:: Text section ::
· · · · · · ·

You can't buy class. You can have all the money in the world but class is something you're just born with. Or you learn. Or is pointed out to you. But you CAN'T buy it.
I went for a couple of drinks around West Hampstead on Wednesday with my friend Bennett Arron. Now, admittedly West Hampstead is nothing compared to say Hampstead but it thinks it is. Bars are more expensive there. People eat and drink "Al Fresco", or for those without class "In The Rain". They have sushi instead of kebabs. It's a wannabe high class part of London but it will never get there. Because the people there are fucking trash just like the rest of us. Mutton dressed as Nigella.

· · · · · · ·

:: Stored data ::
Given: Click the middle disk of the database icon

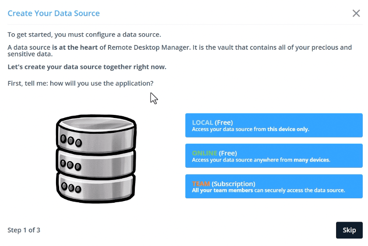Looking at the screenshot, I should (x=96, y=161).
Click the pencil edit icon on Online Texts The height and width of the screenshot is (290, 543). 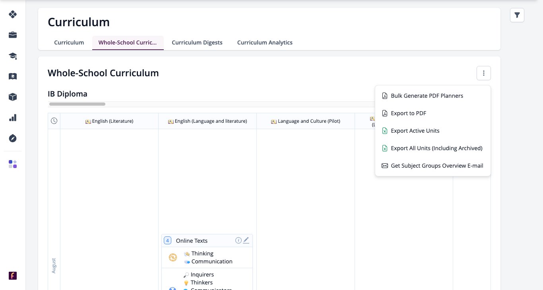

· · · · · · ·

:: Given request ::
Copy the part of the post about class that opens with the words containing "You can't buy class." and closes with "CAN'T buy it.". The material placed after the text stands apart from it.

:: Task result ::
You can't buy class. You can have all the money in the world but class is something you're just born with. Or you learn. Or is pointed out to you. But you CAN'T buy it.